Kritiker sehen darin einen direkten Angriff auf klassische Familienmodelle. Wer sich entscheidet, dass ein Elternteil länger zuhause bei den Kindern bleibt, wird künftig finanziell deutlich stärker belastet.
Mehr zahlen – weniger Leistungen
Doch damit nicht genug. Parallel zu den höheren Beiträgen sollen auch Leistungen gekürzt werden.
Geplant sind unter anderem höhere Zuzahlungen bei Medikamenten sowie geringere Zuschüsse beim Zahnersatz. Für viele Versicherte bedeutet das: Trotz jahrzehntelanger Einzahlungen müssen sie im Krankheitsfall künftig tiefer in die eigene Tasche greifen.
Kritiker sprechen von einem gefährlichen Signal: Immer höhere Beiträge bei gleichzeitig sinkenden Leistungen könnten das Vertrauen vieler Bürger in das gesetzliche Gesundheitssystem weiter erschüttern.
Gutverdiener werden erneut stärker belastet
Auch Beschäftigte mit höheren Einkommen geraten erneut ins Visier der Politik. Für das Jahr zweitausendsiebenundzwanzig ist eine weitere Anhebung der Beitragsbemessungsgrenze geplant.
Dadurch steigen die monatlichen Krankenkassenbeiträge zusätzlich. Arbeitnehmer mit höherem Einkommen müssten künftig bis zu dreißig Euro mehr pro Monat zahlen – Arbeitgeberanteil nicht eingerechnet.
Besonders hart trifft dies Selbstständige und Freiberufler, die den gesamten Beitrag allein tragen müssen.
Regierung spart nicht bei den Ursachen
Kritik gibt es auch daran, dass die Bundesregierung zentrale Kostentreiber kaum thematisiert. Zwar verweist die Politik auf die alternde Gesellschaft, steigende Gesundheitskosten und höhere Löhne im Gesundheitswesen.
Doch Fragen nach Bürokratiekosten, ineffizienten Strukturen oder zusätzlichen Belastungen des Systems durch nicht beitragszahlende Leistungsbezieher bleiben im aktuellen Gesetzentwurf weitgehend außen vor.
Auch die Existenz von mehr als neunzig gesetzlichen Krankenkassen mit eigenen Verwaltungsapparaten und milliardenschweren Marketingkosten wird bislang nicht grundlegend infrage gestellt.
Expertenkommission liefert 66 Vorschläge – Bürger zahlen die Rechnung
Eine zehnköpfige Expertenkommission aus Ökonomen, Medizinern, Juristen und Ethikern hatte insgesamt sechsundsechzig Reformvorschläge erarbeitet.

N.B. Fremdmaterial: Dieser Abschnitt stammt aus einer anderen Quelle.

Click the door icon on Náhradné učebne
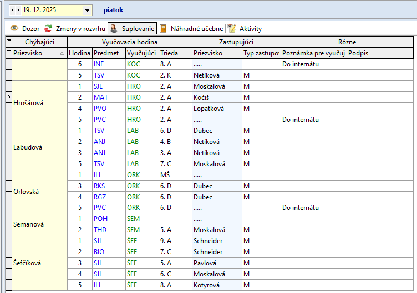The image size is (417, 293). (164, 28)
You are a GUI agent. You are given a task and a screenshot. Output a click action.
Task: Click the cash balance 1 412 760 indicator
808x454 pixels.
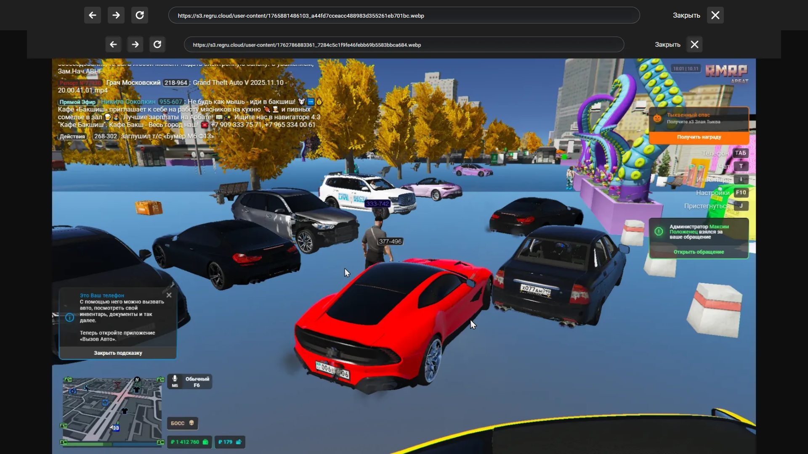[x=189, y=442]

Das Ergebnis fällt aus Sicht vieler Kritiker ernüchternd aus: höhere Beiträge, mehr Eigenbeteiligung und weniger Leistungen.
Die Regierung verkauft das Paket dennoch als „Beitragsstabilisierungsgesetz“ – obwohl Millionen Versicherte vor allem steigende Belastungen spüren dürften.
Private Krankenversicherung wird wieder attraktiver
Angesichts der Entwicklungen dürfte die Debatte über die private Krankenversicherung erneut Fahrt aufnehmen. Für Beamte, Selbstständige und Besserverdiener könnte ein Wechsel ins private System attraktiver werden.
Die große Mehrheit der Arbeitnehmer bleibt jedoch an die gesetzliche Krankenversicherung gebunden – und muss die steigenden Kosten tragen.
Sozialstaat unter Druck
Die Diskussion zeigt erneut die wachsenden Probleme des deutschen Sozialstaats. Steigende Kosten, demografischer Wandel und eine schwächelnde Wirtschaft setzen die sozialen Sicherungssysteme zunehmend unter Druck.
Für viele Bürger entsteht der Eindruck, dass die Politik die Finanzierungslücken vor allem über höhere Beiträge und Leistungskürzungen schließen will – während grundlegende Strukturreformen weiter ausbleiben.
Die parlamentarischen Beratungen über das Gesetzespaket sollen im Sommer beginnen. Schon jetzt zeichnet sich jedoch ab: Die Debatte über Krankenkassen, Sozialabgaben und die Zukunft des Gesundheitssystems dürfte zu einem der größten politischen Konfliktthemen der kommenden Monate werden.